To be honest, there isn’t that much love lost between the bishops of England and those of Scotland. For English bishops, who favour a nuanced approach when it comes to public debate, the abrasive style of Cardinal O’Brien, a pitbull polemicist, was embarrassing. They cringed when he sounded off on subjects such as gay marriage because he’d alienate more people than he won round. “You spend so much time trying to build bridges with gay people,” one (London) priest told me, “and when Keith O’Brien opens his mouth, it’s all undone.” But the fallout will affect them too.

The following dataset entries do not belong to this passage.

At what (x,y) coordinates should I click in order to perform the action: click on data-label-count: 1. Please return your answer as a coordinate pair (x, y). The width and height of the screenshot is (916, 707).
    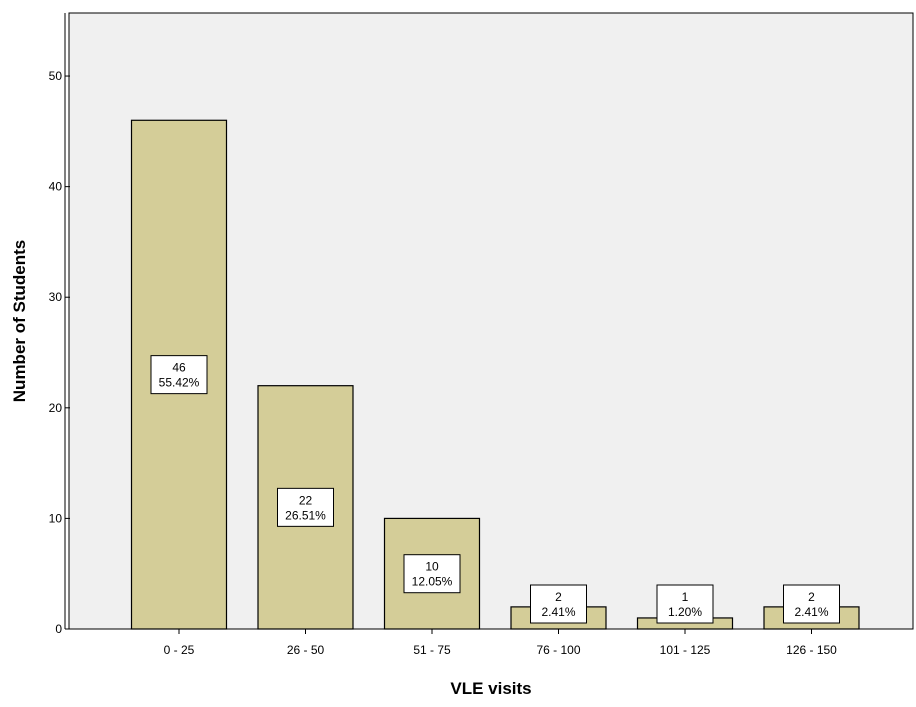
    Looking at the image, I should click on (686, 597).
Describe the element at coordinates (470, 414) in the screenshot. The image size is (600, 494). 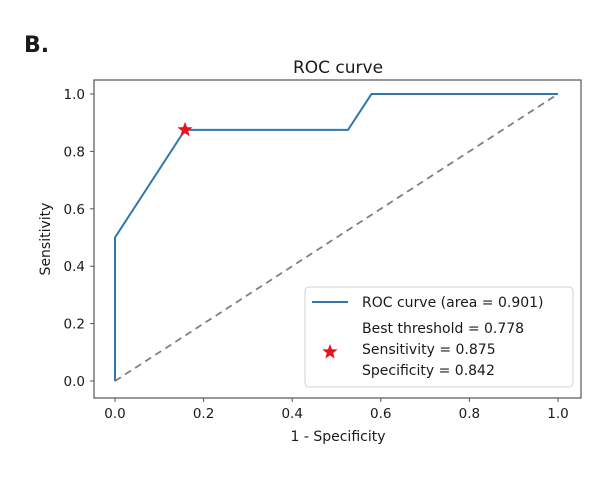
I see `x-tick-label: 0.8` at that location.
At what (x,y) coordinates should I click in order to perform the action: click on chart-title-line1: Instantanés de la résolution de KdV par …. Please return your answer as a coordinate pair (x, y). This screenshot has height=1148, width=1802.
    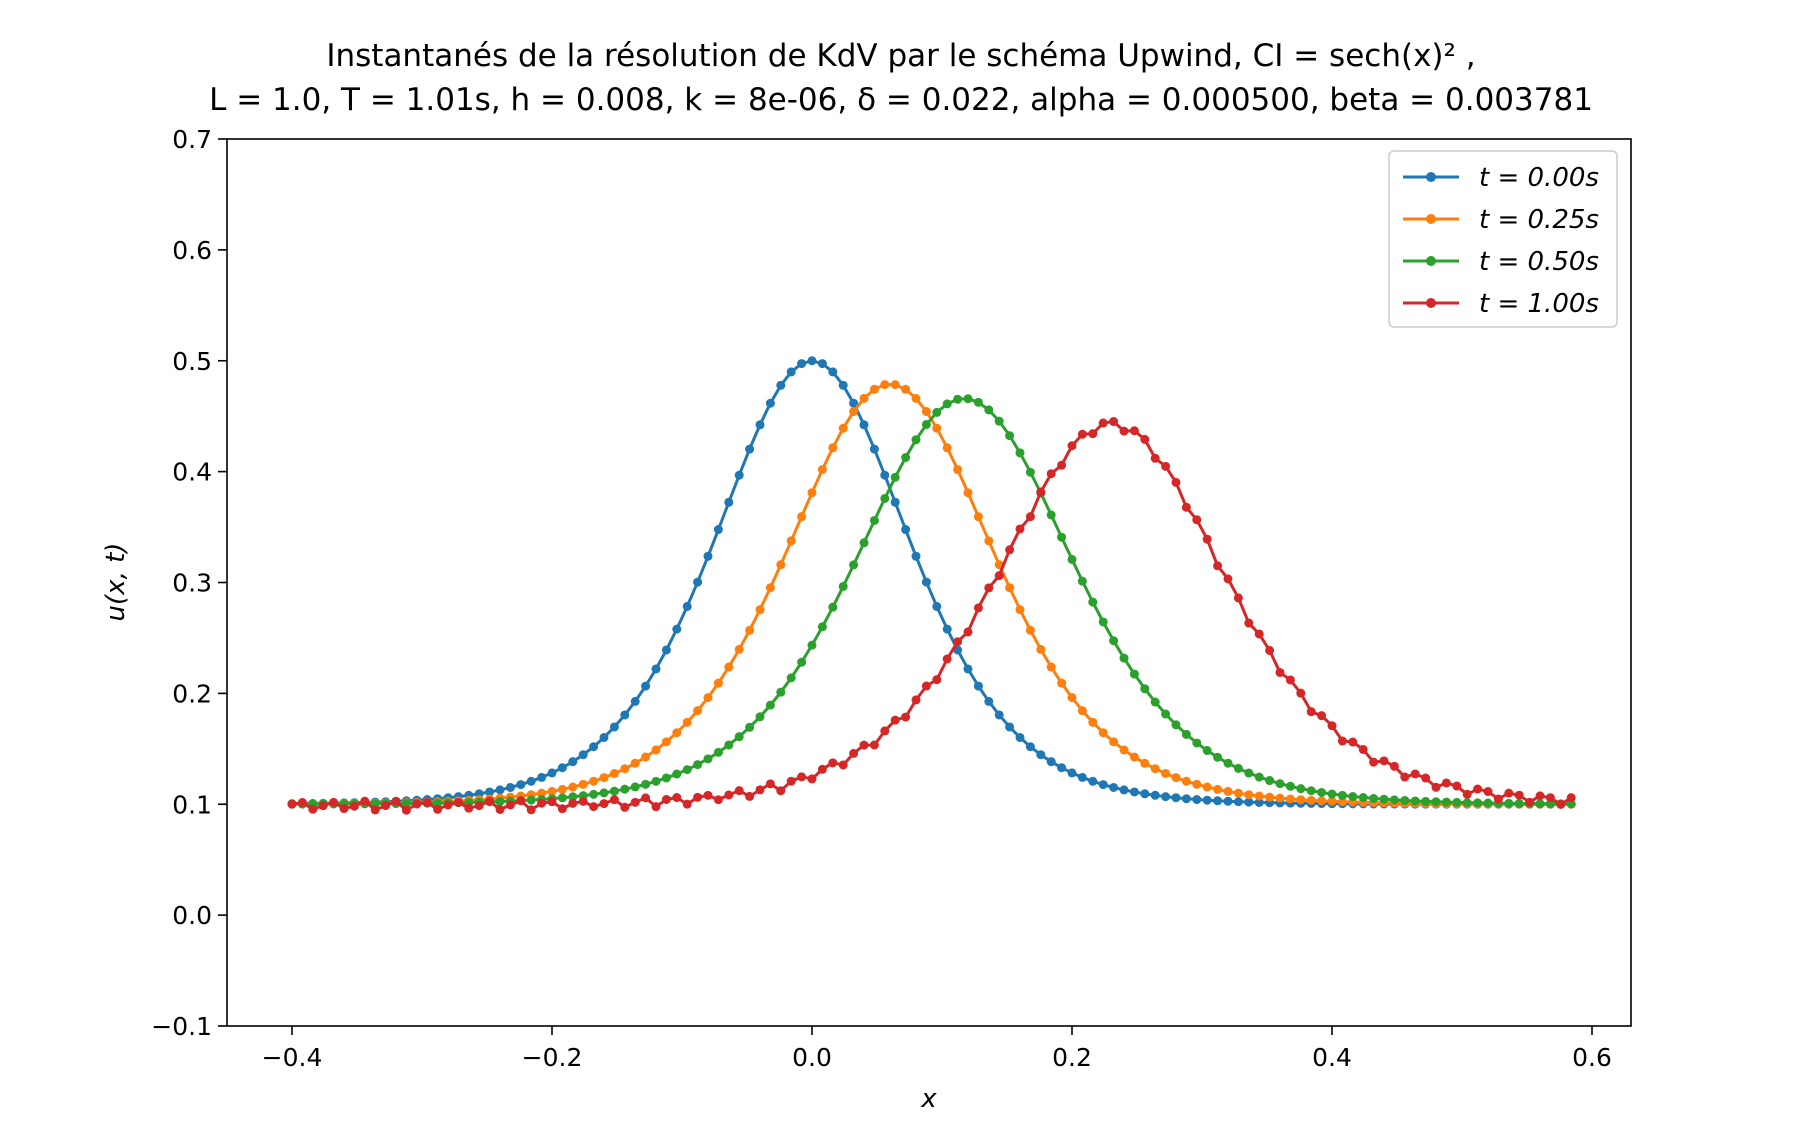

The Cardinal may still contest the allegations; stepping down, pending investigation, is exactly what any priest in this situation would have to do. It’s the Pope’s intervention that was remarkable: in expediting the cardinal’s resignation, he brought the speculation about his participation in the papal election to an abrupt close. It may be that Benedict, two days away from retirement, has simply had enough of clerical sexual abuse, alleged or proven. The issue has dogged his pontificate; his reaction, too, was probably: Oh God. Not again.

Of course, there’s no suggestion that Cardinal O’Brien — a nicer person in the flesh than he seems on telly — was guilty of child abuse. We’re talking about alleged “inappropriate behaviour” with grown men — three priests and one ex-priest — dating back to the Eighties.

The allegations are about an abuse of power, not criminality: a spiritual director in a seminary with a student; a bishop with a parish priest. They’re still serious. But why are the men concerned only surfacing now? They could have brought these charges any time during the past 25 years. Perhaps personal disaffection played a part? Or fear? We don’t know. But their timing is, from a dramatic point of view, impeccable.

Last week, the Cardinal suggested that a future pope should reconsider compulsory celibacy for priests, which wasn’t the custom of early Christianity. Yet even if the church ordained married men tomorrow — besides Anglican vicar-converts, which it does already — this wouldn’t have a bearing on its teaching about homosexuality, let alone gay marriage. But perhaps priests would be that bit less lonely.

The Catholic Church has a name for itself — the church of sinners. In the wake of all this, it feels terribly apt.